● **To be done**:
Turn the records below into a numbered list with blank lines removed, and leave the pictures out.

● **Input records**:
────────────────

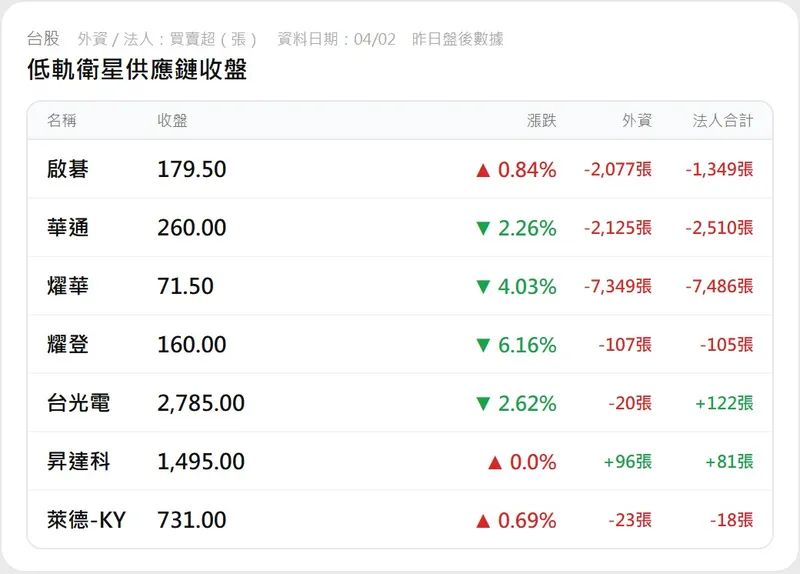This screenshot has height=574, width=800.
Task: Sort by the 收盤 column header
Action: tap(172, 121)
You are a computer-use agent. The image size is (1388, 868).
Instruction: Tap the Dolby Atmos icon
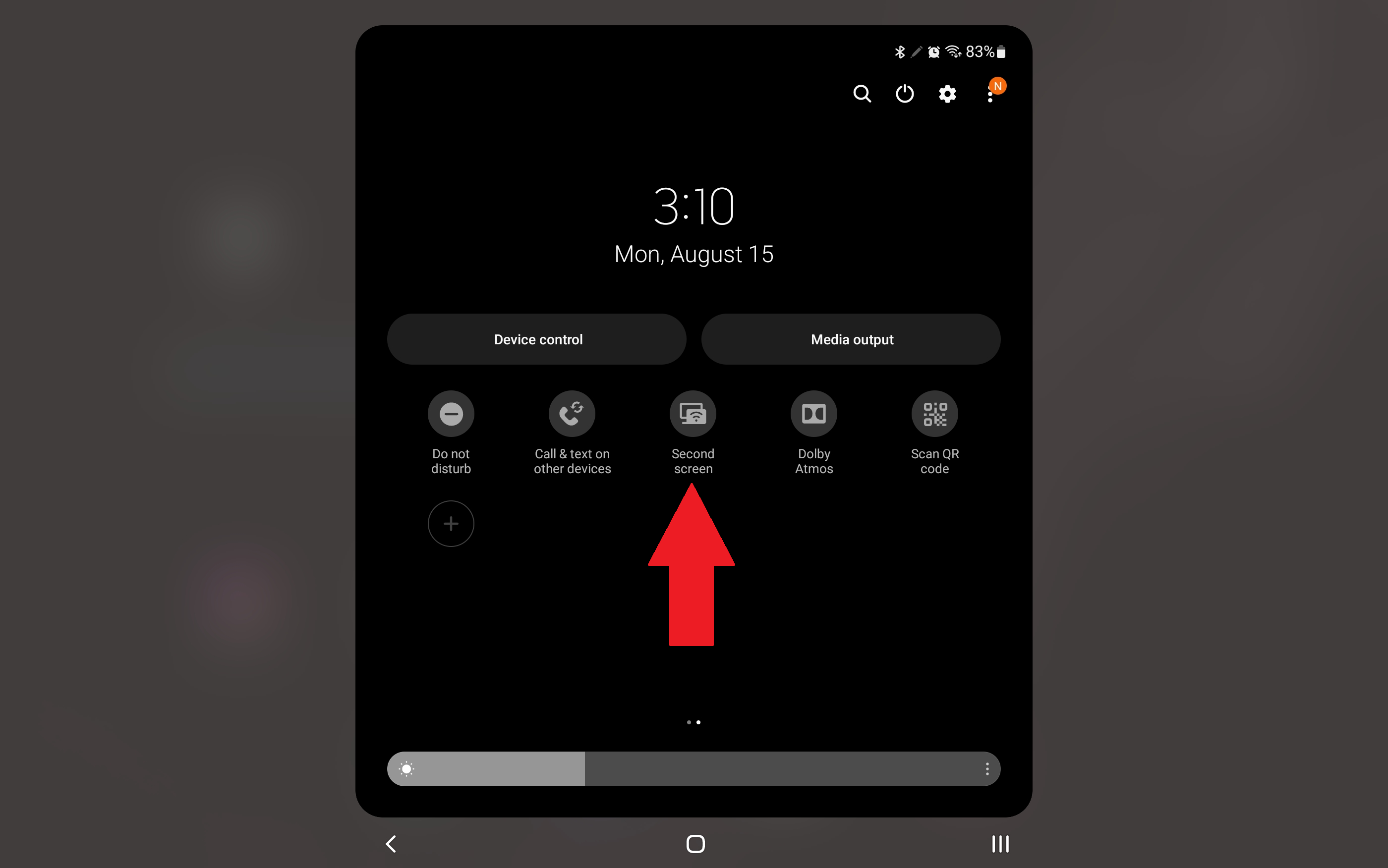pos(814,413)
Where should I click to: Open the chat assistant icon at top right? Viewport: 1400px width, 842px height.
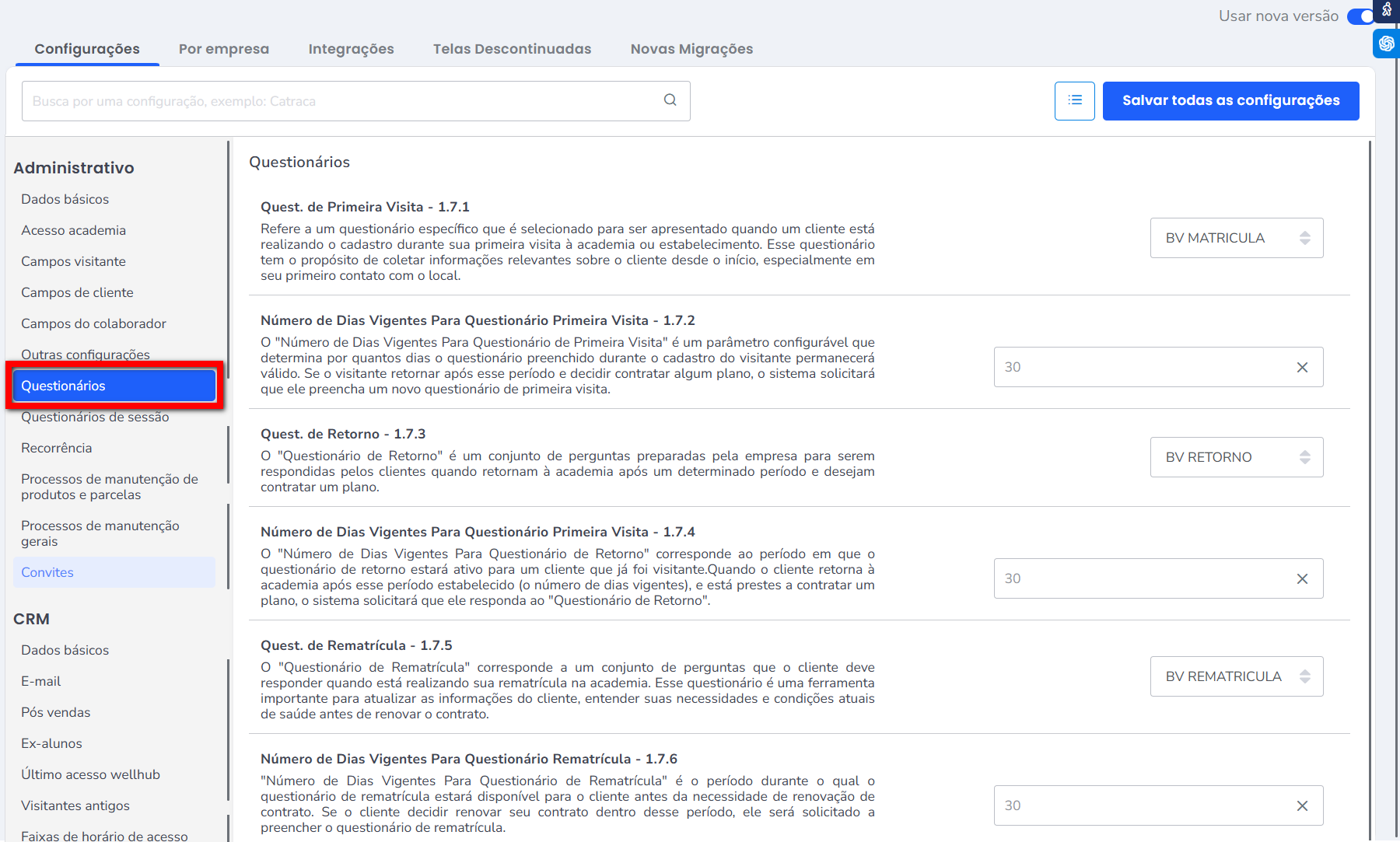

────────────────

● **Expected answer**:
1. This screenshot has height=574, width=800.
2. Task: Sort by the 收盤 column header
3. Action: tap(172, 121)
4. You are a computer-use agent. The image size is (1388, 868).
5. Instruction: Tap the Dolby Atmos icon
6. pos(814,413)
7. Where should I click to: Open the chat assistant icon at top right? Viewport: 1400px width, 842px height.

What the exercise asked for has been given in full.